I am getting the following message when I try to run my 'makero' or 'makerw' scripts. ie make my tivo read only or write. I have searched the forums and have only found 1 ref to this message http://www.tivocommunity.com/tivo-v...++cannot+change+mounted+device+with+a+remount
I am running a series 1 in the uk. I have posted there but it seems that it has stumped us Brits or its not a sexy enough problem to solve, hence turning to this forum. The above mentioned post is maybe a bit above my technical level, but the one thing that stands out is the ref to the fact that - "the box was rebooted while the root partition was mounted rewrite." That is a distinct possibility. I also had a couple of powercuts. Tivoweb, ftp and telnet are all running. Any ideas on how to fix this so I can continue my crash course in hacking.

Regards,

Martin


----------



## JamieP (Aug 3, 2004)

martink0646 said:


> I am getting the following message when I try to run my 'makero' or 'makerw' scripts. ie make my tivo read only or write. I have searched the forums and have only found 1 ref to this message http://www.tivocommunity.com/tivo-v...++cannot+change+mounted+device+with+a+remount


This post from that thread explains what is wrong and how to fix it.


----------



## martink0646 (Feb 8, 2005)

Hi Jamie,



> This post from that thread explains what is wrong and how to fix


Are you say that if I type "mount -o remount,rw /dev/hda7 /" that will fix it?

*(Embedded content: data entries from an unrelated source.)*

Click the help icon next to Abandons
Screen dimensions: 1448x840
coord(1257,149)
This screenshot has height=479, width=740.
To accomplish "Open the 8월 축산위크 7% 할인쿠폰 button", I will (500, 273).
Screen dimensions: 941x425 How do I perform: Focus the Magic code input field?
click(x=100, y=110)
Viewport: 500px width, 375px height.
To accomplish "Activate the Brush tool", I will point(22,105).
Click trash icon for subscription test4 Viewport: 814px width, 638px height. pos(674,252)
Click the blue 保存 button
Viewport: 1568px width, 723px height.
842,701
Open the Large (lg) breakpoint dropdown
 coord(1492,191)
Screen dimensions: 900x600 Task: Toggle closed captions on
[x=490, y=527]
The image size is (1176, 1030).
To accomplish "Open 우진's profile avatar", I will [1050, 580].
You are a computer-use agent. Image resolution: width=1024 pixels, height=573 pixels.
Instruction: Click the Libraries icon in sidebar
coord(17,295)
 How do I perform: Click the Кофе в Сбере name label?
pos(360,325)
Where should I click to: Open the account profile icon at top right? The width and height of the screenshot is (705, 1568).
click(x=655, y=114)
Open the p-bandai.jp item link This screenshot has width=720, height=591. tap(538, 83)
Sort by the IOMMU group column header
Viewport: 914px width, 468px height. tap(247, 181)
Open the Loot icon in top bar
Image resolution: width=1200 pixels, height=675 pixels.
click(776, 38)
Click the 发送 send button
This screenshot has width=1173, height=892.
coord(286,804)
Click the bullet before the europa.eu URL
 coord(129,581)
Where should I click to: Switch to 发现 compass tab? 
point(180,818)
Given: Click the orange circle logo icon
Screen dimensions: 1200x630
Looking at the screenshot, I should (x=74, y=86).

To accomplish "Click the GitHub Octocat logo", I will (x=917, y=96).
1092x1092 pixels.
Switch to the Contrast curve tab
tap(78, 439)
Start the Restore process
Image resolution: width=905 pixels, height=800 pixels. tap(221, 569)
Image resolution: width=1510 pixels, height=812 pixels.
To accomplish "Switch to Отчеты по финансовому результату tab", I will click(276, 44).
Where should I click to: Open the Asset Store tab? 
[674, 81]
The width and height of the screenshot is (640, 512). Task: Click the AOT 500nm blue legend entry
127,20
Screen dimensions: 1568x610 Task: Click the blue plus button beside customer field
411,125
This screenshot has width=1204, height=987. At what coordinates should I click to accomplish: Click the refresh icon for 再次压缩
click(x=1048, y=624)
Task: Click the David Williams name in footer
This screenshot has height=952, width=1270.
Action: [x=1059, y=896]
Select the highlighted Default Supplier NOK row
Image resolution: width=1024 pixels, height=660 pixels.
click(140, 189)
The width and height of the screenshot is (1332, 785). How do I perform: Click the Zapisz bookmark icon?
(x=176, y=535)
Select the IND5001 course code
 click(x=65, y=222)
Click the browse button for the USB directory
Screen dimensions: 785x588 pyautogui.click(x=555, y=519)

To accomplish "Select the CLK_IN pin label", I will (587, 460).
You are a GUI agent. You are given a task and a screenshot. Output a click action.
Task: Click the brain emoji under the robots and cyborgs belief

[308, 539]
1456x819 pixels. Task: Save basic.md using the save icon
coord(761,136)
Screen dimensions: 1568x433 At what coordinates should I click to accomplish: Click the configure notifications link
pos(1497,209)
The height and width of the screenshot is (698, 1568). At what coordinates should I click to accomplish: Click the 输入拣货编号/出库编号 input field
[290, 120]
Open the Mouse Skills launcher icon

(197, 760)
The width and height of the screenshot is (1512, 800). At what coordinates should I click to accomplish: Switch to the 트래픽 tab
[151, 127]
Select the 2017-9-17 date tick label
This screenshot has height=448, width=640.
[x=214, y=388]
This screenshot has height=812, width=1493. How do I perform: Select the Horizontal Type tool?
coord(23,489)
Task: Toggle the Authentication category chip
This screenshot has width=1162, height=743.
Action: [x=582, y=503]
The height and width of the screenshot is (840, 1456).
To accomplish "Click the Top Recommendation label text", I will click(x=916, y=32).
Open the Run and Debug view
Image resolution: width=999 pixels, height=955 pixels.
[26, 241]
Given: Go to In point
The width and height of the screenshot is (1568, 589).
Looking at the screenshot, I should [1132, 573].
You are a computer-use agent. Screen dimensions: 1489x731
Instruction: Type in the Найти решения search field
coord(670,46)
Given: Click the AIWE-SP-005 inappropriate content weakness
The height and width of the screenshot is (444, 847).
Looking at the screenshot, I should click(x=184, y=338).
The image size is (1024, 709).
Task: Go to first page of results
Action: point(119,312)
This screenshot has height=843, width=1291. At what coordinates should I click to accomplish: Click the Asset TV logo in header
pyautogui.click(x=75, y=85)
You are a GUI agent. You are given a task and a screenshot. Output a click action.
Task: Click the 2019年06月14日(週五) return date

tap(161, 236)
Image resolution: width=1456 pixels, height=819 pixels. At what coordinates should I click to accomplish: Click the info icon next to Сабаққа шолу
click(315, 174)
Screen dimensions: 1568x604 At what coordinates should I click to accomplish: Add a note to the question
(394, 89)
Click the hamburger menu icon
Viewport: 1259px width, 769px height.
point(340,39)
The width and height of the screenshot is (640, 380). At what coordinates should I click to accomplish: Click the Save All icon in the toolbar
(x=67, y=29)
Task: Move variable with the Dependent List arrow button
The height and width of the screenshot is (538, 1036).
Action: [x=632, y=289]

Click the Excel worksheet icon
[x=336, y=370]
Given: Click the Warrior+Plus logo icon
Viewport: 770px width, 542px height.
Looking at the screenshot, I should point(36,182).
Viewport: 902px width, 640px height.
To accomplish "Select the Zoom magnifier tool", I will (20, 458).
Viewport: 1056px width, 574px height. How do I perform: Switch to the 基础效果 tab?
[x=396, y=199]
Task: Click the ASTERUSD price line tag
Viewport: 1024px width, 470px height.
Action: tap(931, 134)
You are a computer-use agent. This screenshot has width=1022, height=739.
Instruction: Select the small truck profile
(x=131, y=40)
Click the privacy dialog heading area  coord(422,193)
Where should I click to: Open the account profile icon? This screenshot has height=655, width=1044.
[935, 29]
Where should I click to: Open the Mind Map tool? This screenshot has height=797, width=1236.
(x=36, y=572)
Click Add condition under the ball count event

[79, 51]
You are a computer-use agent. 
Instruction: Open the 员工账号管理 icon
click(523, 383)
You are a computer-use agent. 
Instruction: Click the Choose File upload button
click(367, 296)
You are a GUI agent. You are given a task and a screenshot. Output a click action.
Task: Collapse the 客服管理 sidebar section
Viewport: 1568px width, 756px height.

Sorry, my knowledge is practically zero on this

Regards,

Martin


----------



## JamieP (Aug 3, 2004)

martink0646 said:


> Are you say that if I type "mount -o remount,rw /dev/hda7 /" that will fix it?
> 
> Sorry, my knowledge is practically zero on this


First you need to figure out what your root partition is. It could be /dev/hda4 or /dev/hda7. You can find out by running "bootpage -p /dev/hda". You'll see a line that will include something like "root=/dev/hdaX" in it, where X is 4 or 7.

Once you figure out your root partition, you can mount it read/write via: "mount -o remount,rw /dev/hdaX /" where X is the root partition # you found above (either 4 or 7).

To fix things so that you don't have this problem in the future, look at /etc/fstab and verify that the root partition listed there matches what you found above. If it does not, edit the file to correct it. I suggest you edit it directly on the tivo, but if you instead edit it on your PC, make sure you use unix line endings, not DOS.


----------



## martink0646 (Feb 8, 2005)

Jamie, thanks

I'll try it and let you know

Regards,

Martin


----------



## martink0646 (Feb 8, 2005)

Jamie,

When I type "bootpage -p /dev/hda" I get "root =/dev/hda7 shondss=false"

when I try to mount it read/write via: "mount -o remount,rw(o) /dev/hda7 /" it works fine. Thanks.

My fstab file is as follows 
"/dev/hda7 / ext2 ro 1 1
/dev/hda9 /var ext2 rw 1 2
/dev/hda8 swap swap defaults 0 0"

I'm not sure what I need to change?

Regards,

Martin


----------



## JamieP (Aug 3, 2004)

martink0646 said:


> Jamie,
> 
> When I type "bootpage -p /dev/hda" I get "root =/dev/hda7 shondss=false"
> 
> ...


Looks like your /etc/fstab is ok. You might also check /etc/mtab. It should agree (/dev/hda7 mounted on /).

Otherwise, just use the explicit mount commands rather than "makero" and "makerw" and you should be ok.


----------



## martink0646 (Feb 8, 2005)

Hi Jamie,

Thanks, I have added "/dev/hda7" into my scripts and everything is running fine.

For reasons of thoroughness iwould like to find the problem (even though everything is working). I have tried to look for "mtab", but all I can find in my ftp program is a shortcut to it in "/etc" which I cannot access through telnet. Any clues as to where it is?

Again, many thanks for your help.

Regards,

Martin


----------



## martink0646 (Feb 8, 2005)

Hi again,

I have found it!!!!
"mtab" contains the following;

/dev/hda7 / ext2 ro 0 0
/dev/hda9 /var ext2 rw 0 0
/proc /proc proc rw 0 0

Does this mean anything to you?

Regards,

Martin


----------